Unsupported Data Types

The stage handles unsupported data types in one of the following ways:
Stops the pipeline
If the stage encounters an unsupported data type, the stage stops the pipeline after completing the processing of the previous records and displays the following error:
JDBC_37 - Unsupported type 1111 for column.
By default, the stage stops the pipeline.
Converts to string
If the stage encounters an unsupported data type, the stage converts the data to string when possible, and then continues processing. Not all unsupported data types can successfully be converted to string. When using this option, verify that the data is converted to string as expected.
To configure the stage to attempt to convert unsupported data types to string, on the Advanced tab, set the On Unknown Type property to Convert to String.

Configuring a CONNX CDC Origin

Configure a CONNX CDC origin to process mainframe change data provided by a CONNX DataSync transformation. Before using this origin in a pipeline, perform the prerequisite tasks.

  1. In the Properties panel, on the General tab, configure the following properties:
    General Property Description
    Name Stage name.
    Description Optional description.
    Produce Events Generates event records when events occur. Use for event handling.
    On Record Error Error record handling for the stage:
    • Discard - Discards the record.
    • Send to Error - Sends the record to the pipeline for error handling.
    • Stop Pipeline - Stops the pipeline.
  2. On the JDBC tab, configure the following properties:
    JDBC Property Description
    Connection Connection that defines the information required to connect to an external system.

    To connect to an external system, you can select a connection that contains the details, or you can directly enter the details in the pipeline. When you select a connection, Control Hub hides other properties so that you cannot directly enter connection details in the pipeline.

    Use Connection String Enables specifying a connection string instead of defining connection details.
    CONNX JDBC Connection String JDBC connection string. Use the following format:

    jdbc:connx:DD=<dsn>;Gateway=<gateway>;Port=<port>

    The CONNX JDBC driver uses port 7500 by default.

    Gateway CONNX JDBC server gateway.
    Port Port number to use.

    Default is 7500.

    Database Name Name of the database to read from.
    Use SSL Uses SSL/TLS to connect to CONNX.

    Be sure to perform the required tasks to enable SSL. For more information, see SSL/TLS in CONNX Stages.

    DataSync Transform Name of the CONNX DataSync transformation.
    Use Credentials Enables entering credentials on the Credentials tab. Select when you do not include credentials in the JDBC connection string.
    Root Field Type Root field type to use for generated records. Use the default List-Map option unless using the origin in a pipeline built with Data Collector version 1.1.0 or earlier.
    Max Batch Size (records) Maximum number of records to include in a batch.
    Query Interval Amount of time to wait between queries. Enter an expression based on a unit of time.
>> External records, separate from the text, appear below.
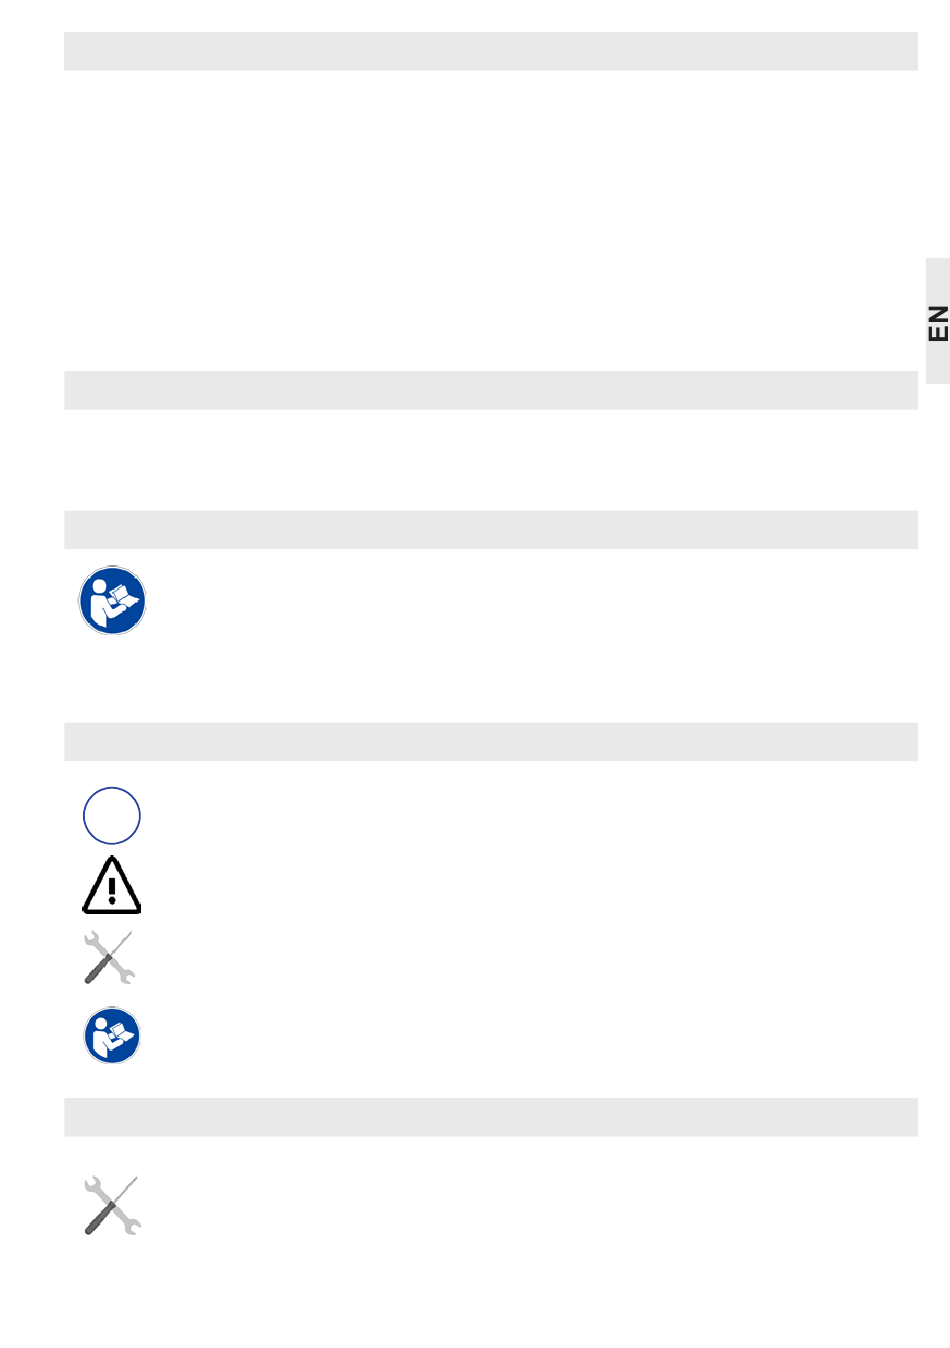The image size is (950, 1348).
Task: Click empty space between second and third headers
Action: click(x=491, y=460)
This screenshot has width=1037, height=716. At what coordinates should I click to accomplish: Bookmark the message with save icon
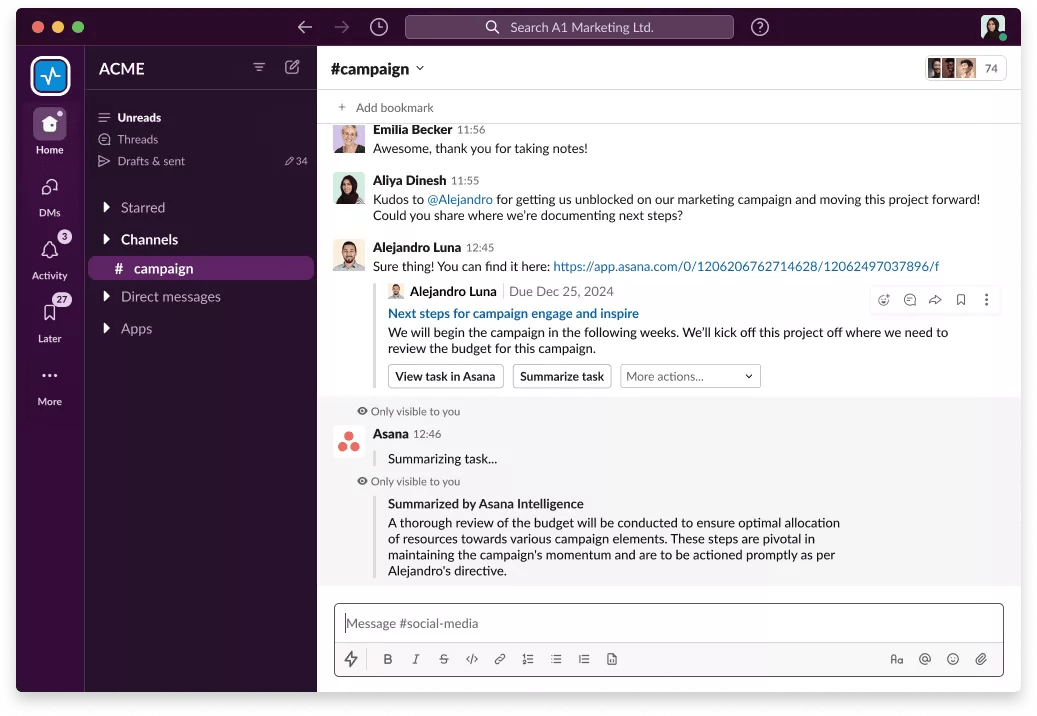click(960, 300)
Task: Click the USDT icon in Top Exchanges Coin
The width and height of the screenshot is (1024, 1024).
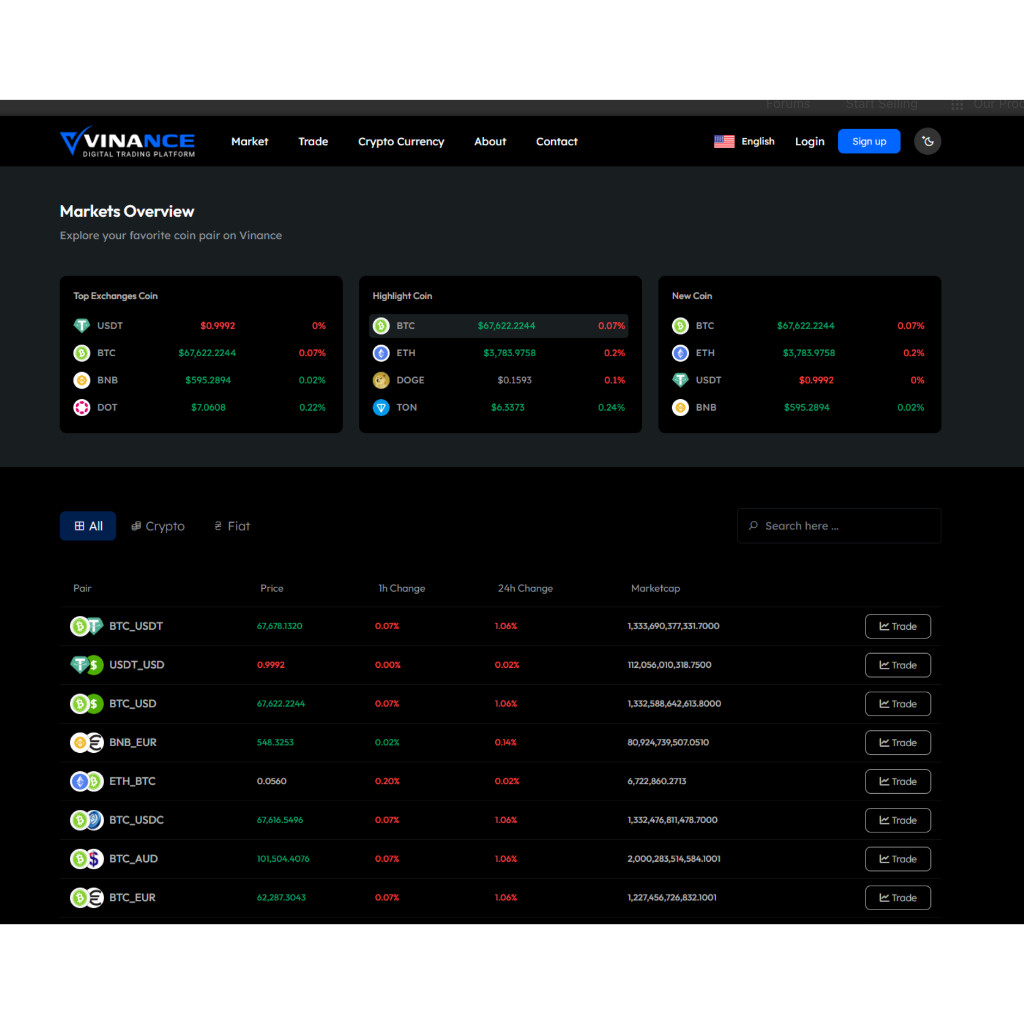Action: pos(81,325)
You can use SECONDS, MINUTES, or HOURS.

    Default is 10 seconds: ${10 * SECONDS}.

    Max Clob Size (characters) Maximum number of characters to be read in a Clob field. Larger data is truncated.
    Max Blob Size (bytes)

    Maximum number of bytes to be read in a Blob field.
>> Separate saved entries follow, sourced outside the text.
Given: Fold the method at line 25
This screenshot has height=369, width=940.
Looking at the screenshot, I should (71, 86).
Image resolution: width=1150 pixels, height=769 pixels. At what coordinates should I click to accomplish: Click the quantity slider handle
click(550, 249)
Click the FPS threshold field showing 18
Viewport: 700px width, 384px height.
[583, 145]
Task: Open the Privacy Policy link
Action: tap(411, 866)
    Number of Retries on SQL Error Maximum number of times the origin tries to execute the query after encountering a SQL error. After retrying this number of times, the origin handles the error based on the error handling configured for the origin.

    Use to handle transient network or connection issues that prevent the origin from submitting a query.

    Default is 0.

    Convert Timestamp To String Enables the origin to write timestamps as string values rather than datetime values. Strings maintain the precision stored in the source system. For example, strings can maintain the precision of a high-precision IBM Db2 TIMESTAMP(9) field.

    When writing timestamps to Data Collector date or time data types that do not store nanoseconds, the origin stores any nanoseconds from the timestamp in a field attribute.

    Additional JDBC Configuration Properties Additional JDBC configuration properties to use. To add properties, click Add and define the JDBC property name and value.

    Use the property names and values as expected by JDBC.

  3. If you configured the origin to enter JDBC credentials separately from the JDBC connection string on the JDBC tab, then configure the following properties on the Credentials tab:
    Credentials Property Description
    Username User name for the JDBC connection.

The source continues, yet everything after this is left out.